Record extracts:
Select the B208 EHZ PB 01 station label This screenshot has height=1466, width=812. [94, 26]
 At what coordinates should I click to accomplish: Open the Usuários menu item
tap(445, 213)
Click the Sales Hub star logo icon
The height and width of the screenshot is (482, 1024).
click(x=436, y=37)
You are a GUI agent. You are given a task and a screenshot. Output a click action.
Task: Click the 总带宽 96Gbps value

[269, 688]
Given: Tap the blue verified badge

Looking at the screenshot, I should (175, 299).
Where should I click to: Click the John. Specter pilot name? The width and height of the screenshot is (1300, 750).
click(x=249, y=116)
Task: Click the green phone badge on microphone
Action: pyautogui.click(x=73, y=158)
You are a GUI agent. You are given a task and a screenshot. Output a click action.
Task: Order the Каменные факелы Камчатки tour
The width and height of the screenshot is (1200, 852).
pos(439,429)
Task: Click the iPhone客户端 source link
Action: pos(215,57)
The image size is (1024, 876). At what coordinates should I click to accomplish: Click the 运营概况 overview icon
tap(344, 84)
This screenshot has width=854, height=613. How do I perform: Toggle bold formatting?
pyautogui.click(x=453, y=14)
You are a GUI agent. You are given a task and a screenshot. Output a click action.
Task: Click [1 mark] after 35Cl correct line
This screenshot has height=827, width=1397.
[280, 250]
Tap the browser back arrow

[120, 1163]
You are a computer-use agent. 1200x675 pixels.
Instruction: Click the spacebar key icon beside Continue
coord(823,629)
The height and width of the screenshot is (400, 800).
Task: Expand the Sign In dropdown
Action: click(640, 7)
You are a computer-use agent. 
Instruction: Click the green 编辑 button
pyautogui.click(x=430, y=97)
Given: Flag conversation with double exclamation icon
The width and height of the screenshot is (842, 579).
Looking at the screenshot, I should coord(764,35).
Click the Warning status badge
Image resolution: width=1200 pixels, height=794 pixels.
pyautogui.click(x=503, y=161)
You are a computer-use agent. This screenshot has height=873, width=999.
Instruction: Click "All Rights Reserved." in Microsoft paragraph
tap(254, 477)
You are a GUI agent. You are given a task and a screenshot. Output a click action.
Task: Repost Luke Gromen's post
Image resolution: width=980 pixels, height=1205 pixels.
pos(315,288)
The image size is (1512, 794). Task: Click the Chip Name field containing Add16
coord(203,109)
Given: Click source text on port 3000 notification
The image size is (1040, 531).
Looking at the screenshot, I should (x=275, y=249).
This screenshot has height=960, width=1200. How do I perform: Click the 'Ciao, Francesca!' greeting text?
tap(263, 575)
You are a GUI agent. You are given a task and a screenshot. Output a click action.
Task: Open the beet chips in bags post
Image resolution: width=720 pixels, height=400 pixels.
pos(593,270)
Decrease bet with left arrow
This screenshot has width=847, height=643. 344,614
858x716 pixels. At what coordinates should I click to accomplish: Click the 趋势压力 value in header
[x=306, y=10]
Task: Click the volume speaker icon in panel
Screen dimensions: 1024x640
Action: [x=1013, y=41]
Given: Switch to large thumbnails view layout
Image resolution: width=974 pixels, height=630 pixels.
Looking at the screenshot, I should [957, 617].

Work request:
Only the lines from the one containing "Screen dimensions: 1024x640" to the end of the listing belong in the output, each reproduced exactly.

Exercise output:
Screen dimensions: 1024x640
Action: [x=1013, y=41]
Given: Switch to large thumbnails view layout
Image resolution: width=974 pixels, height=630 pixels.
Looking at the screenshot, I should [957, 617].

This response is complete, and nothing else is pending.